Высадили нас в центре Индианаполиса, мы с Дэном остановились и прикидываем, как быть дальше. Вдруг подваливает к нам полисмен и говорит: на улице, мол, задержеваца без определенных целей не положено. Двинулись мы в перед. Дэн спросил у одного прохожего, где находица шинный завод «Темперер», и оказалось, это далеко за городом, так что пришлось нам сменить курс. Через некоторое время тротуары кончились, и Дэну стало тяжело управлять телешкой, так что взял я его под мышку, свободной рукой телешку подхватил — и пошли мы дальше.
Около полудня видим огроменную вывеску: «Шины „Темперер“»; по моим прикидкам, это и был наш пункт назначения. Дэн сказал, что обождет на улице, а я зашел в везтибюль и обратился к вахтерше за стойкой. Спросил, где найти Дженни Каррен. Вахтерша сверилась с каким-то списком и сообщила, что Дженни работает «в наварке», но туда посторонним вход воспрещен. Топчусь на месте, не знаю, как быть, и вдруг вахтерша эта говорит: «Послушай, голубчик, у них вот-вот обед начнеца. Ты обойди вокруг этого строения. Наверняка она выйдет». Так я и сделал.

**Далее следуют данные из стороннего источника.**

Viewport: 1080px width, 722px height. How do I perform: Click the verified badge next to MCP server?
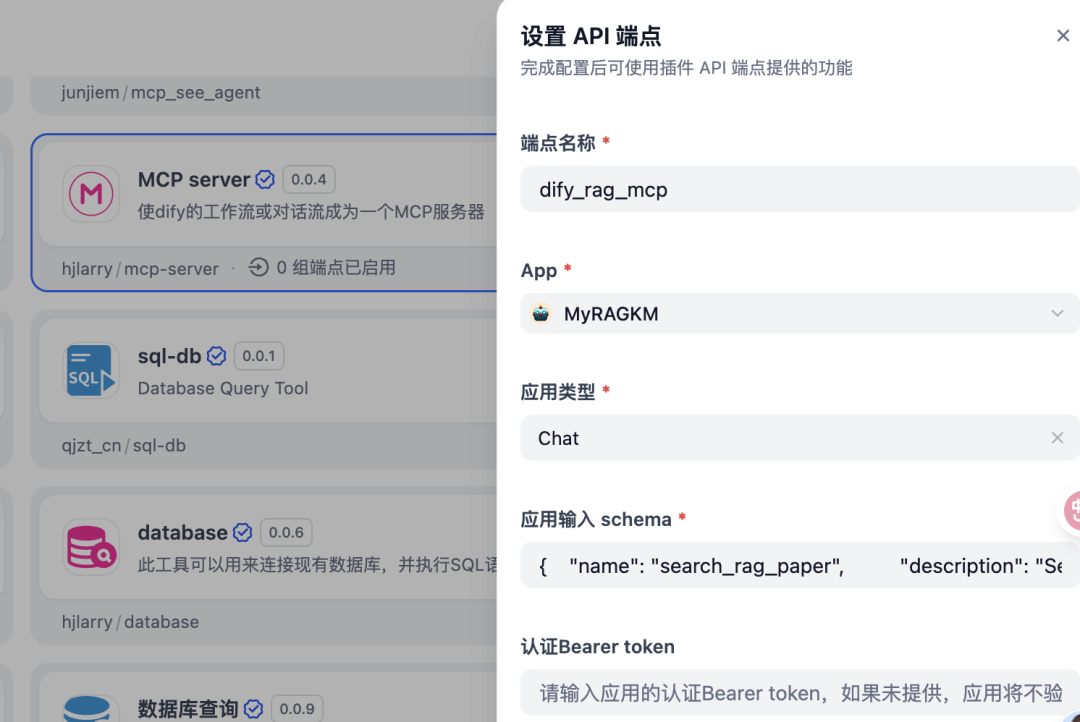click(264, 179)
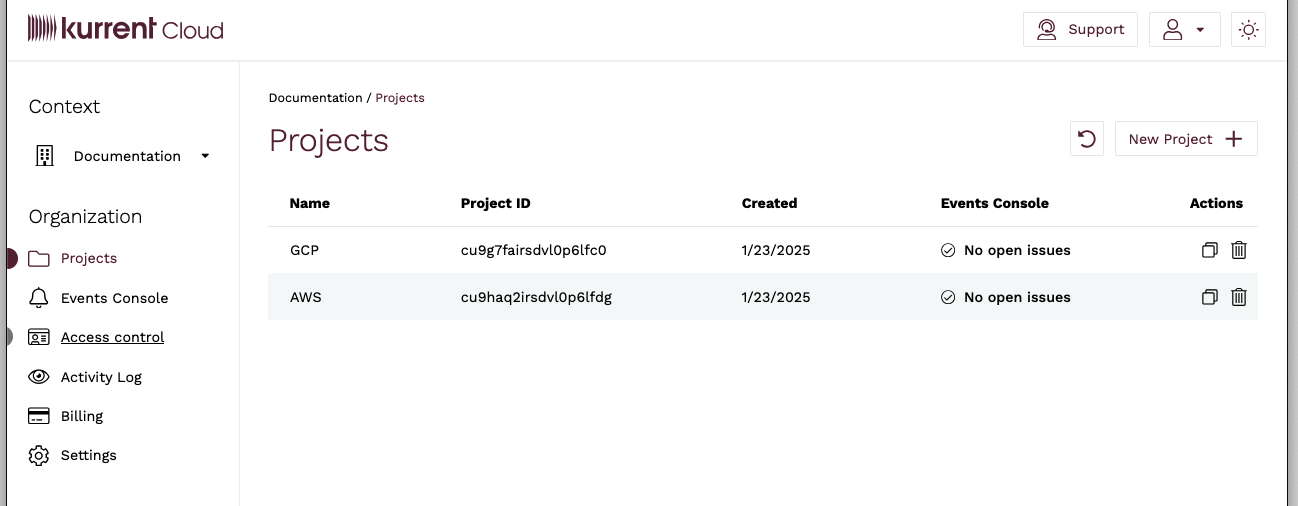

Из дверей повалила толпа, и вдруг вижу, отдельно ото всех Дженни выходит, направляеца на завалинку под деревом и достает из бумажного пакета будьтеброт. Подкрался я так это к ней сзади, она сидит на земле, а я и говорю:
— Вкустный небось будьтеброт.
Она даже глаза не подняла. Смотрит прямо перед собой и говорит:
— Не иначе как это ты, Форрест.
18
Ну, доложу я вам, щасливей встречи в моей жизни не было. Мы с Дженни плачем, обнимаемся, а вся «наварка» стоит и смотрит, ничего не понимая. Дженни сказала, что ей до конца смены еще часа три и чтобы мы с Дэном дожидались вон в той пивнухе прямо через дорогу. А потом мы все пойдем к ней домой.
Зашли мы в эту пивнуху, и Дэн там взял себе крепленого, посколько «Красного кинжала» у них не было, но, по его мнению, крепленое даже лучше оказалось, потому как у него богаче какой-то там «букет».
Пивнуха не пустовала: там дротики метали, выпивали, а за одним столиком шла борьба на руках, арм-креслинг называеца. Чемпионом был, как видно, не молодой дядька — к нему то и дело подваливали те, кто помоложе, пытались его одолеть, но не тудто было. А мужики при каждом подходе ставки делали.
Прошло не много времени, и Дэн мне шепчет:
— Форрест, как думаешь: по силам тебе заломать этого дятла?
Не знаю, говорю, а Дэн такой:
— Держи пять баксов, поставишь на себя — сдаеца мне, ты его сделаешь.
Подхожу к этому дядьке:
— Не возрожаете, если я тут присяду и с вами поборюсь?
Он на меня смотрит с низу в верх и ухмыляеца:
— Милости просим, только сперва деньги покажи.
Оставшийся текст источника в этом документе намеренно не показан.